For a relatively brief period in ancient times, some four decades ago, U.S. financial markets traded freely with no overt central-bank interference. The market was permitted to set even the most basic interest rate—overnight federal funds—while the Federal Reserve under Paul Volcker aimed to control the money supply to vanquish double-digit inflation. Bond yields soared to records and the dollar turned higher, while stocks were at the end of a secular bear market in which the Dow Jones Industrial Average slid below the 1,000 level first reached back in the Swinging ’60s.
Fast-forward 40 years, and it’s tough to find a market the Fed doesn’t participate in.
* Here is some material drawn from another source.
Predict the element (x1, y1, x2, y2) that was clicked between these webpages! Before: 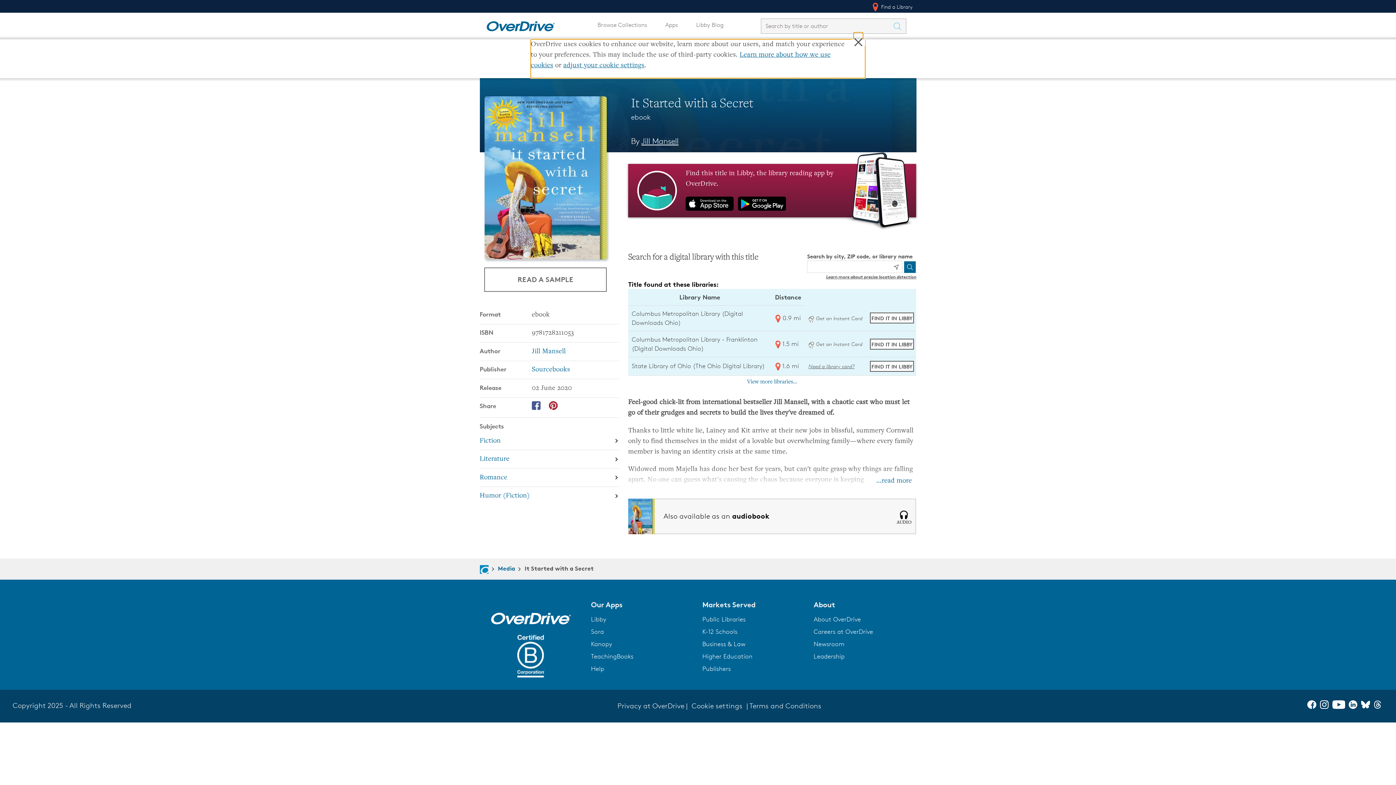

In response to the markets’ near meltdown from the coronavirus crisis, the central bank bought massive volumes of Treasury and agency mortgage-backed securities. Then it took the unprecedented step of also backstopping the corporate and municipal credit markets through measures including purchases of exchange-traded funds.
Further moves taken by other central banks reportedly also are under discussion, notably “yield curve control,” as the pegging of longer-term Treasury yields has been dubbed. Other formerly radical programs adopted by central banks abroad, such as the purchase of equities or the imposition of negative interest rates, are long shots.
“Price-fixing” is how Peter Fisher, who formerly ran the Fed’s Open Market desk, describes all these operations. Intervening in so many financial market sectors means that prices don’t mean what they once did.